WHAT IS REQUIRED>
Please restate word for word each line from the one containing "Task: Open the" to the last line of the records below, and drop the pictures.

[Collected data entries]
● ● ●

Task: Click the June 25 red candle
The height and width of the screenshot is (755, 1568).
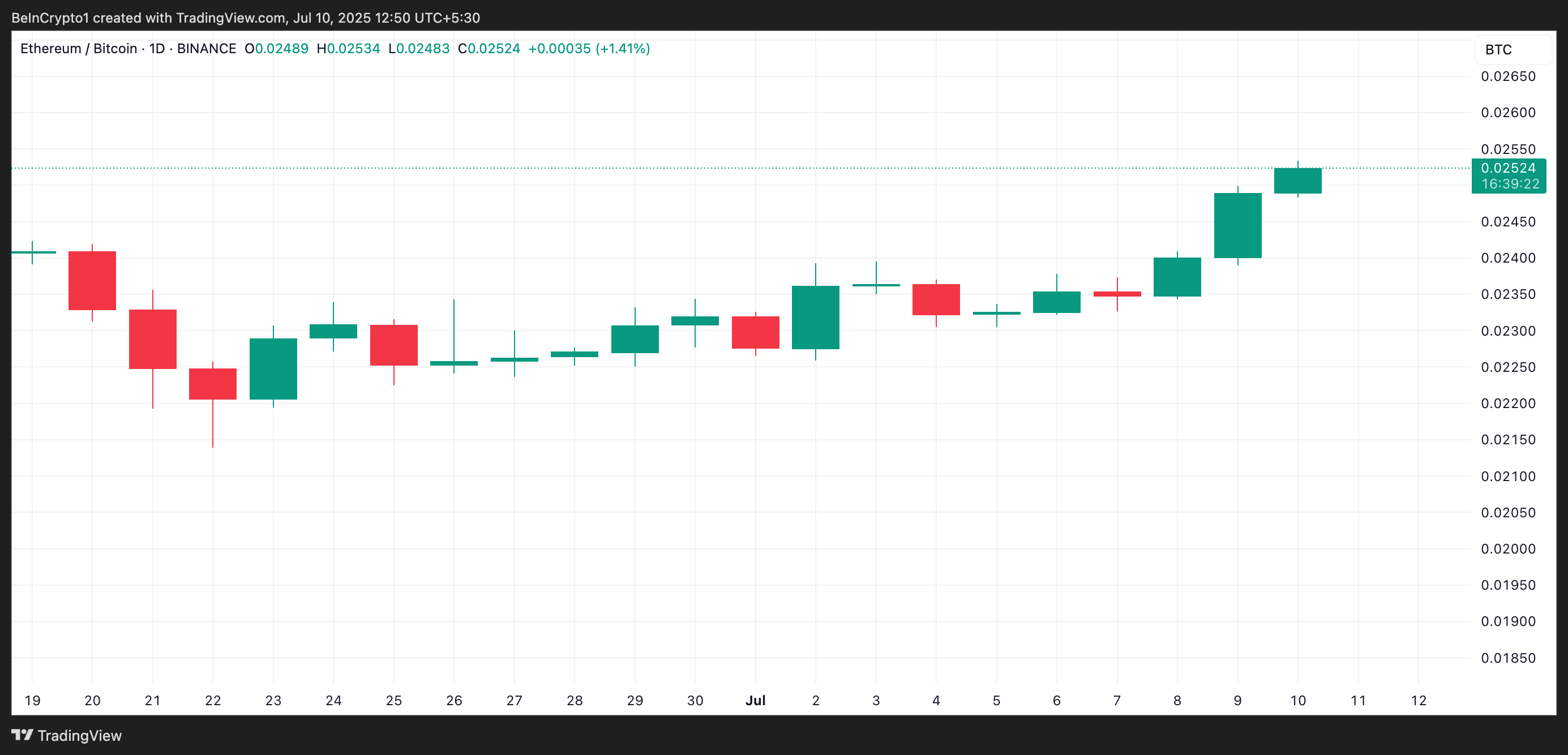Action: [x=393, y=345]
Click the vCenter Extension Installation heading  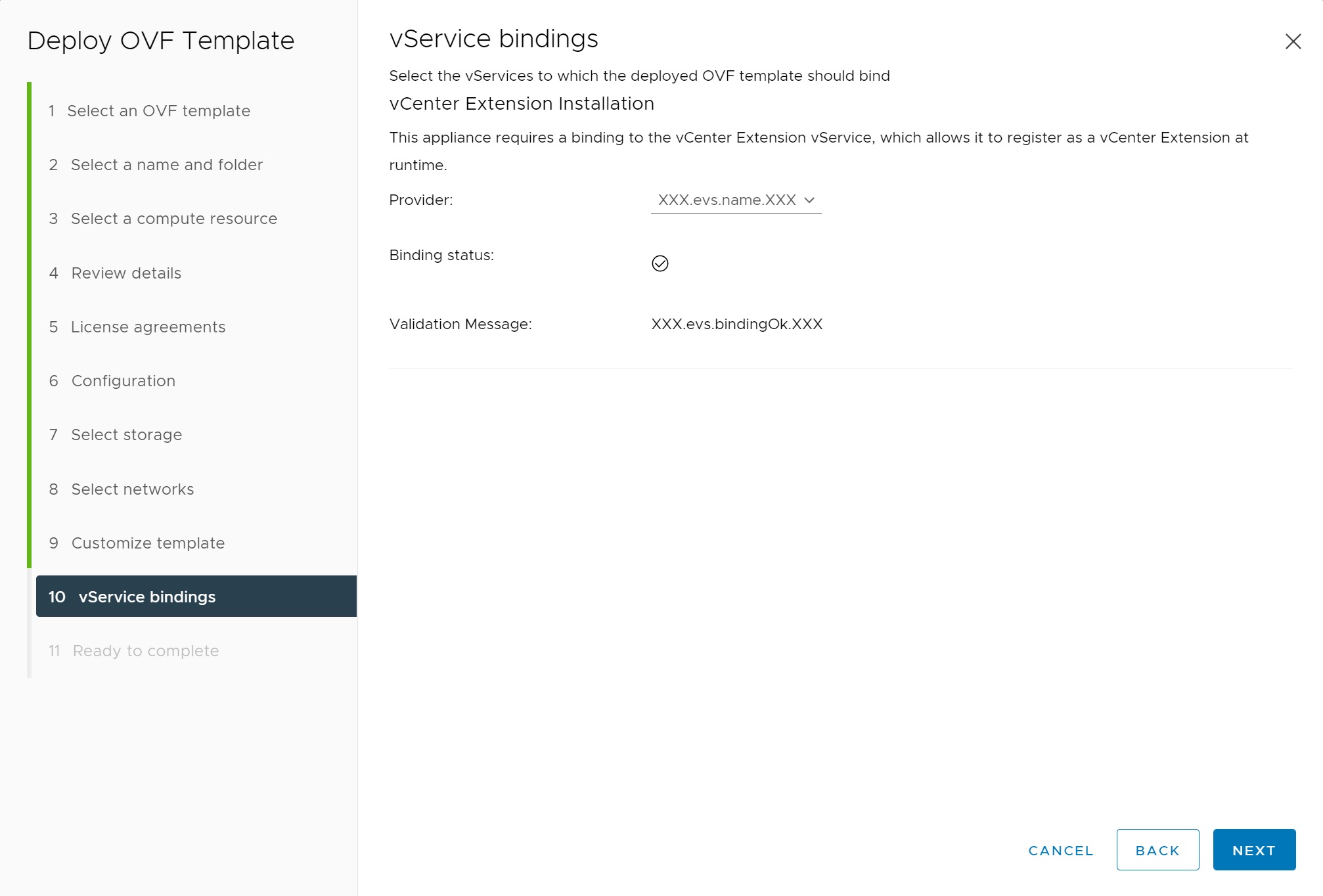point(521,104)
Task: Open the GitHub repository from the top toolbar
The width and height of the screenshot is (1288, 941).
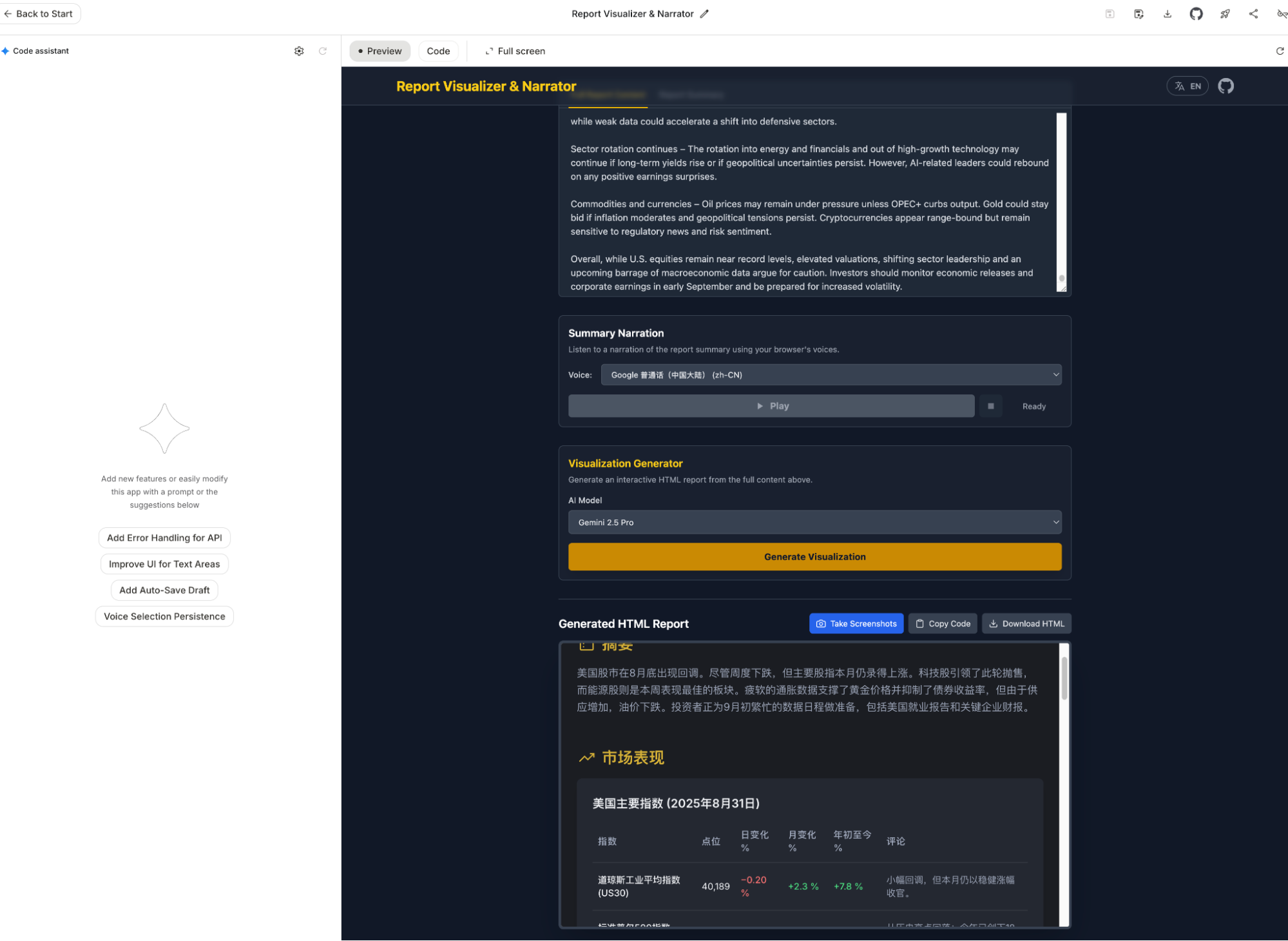Action: coord(1196,13)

● ● ●

EXERCISE RESPONSE>
Task: Open the GitHub repository from the top toolbar
The width and height of the screenshot is (1288, 941).
Action: coord(1196,13)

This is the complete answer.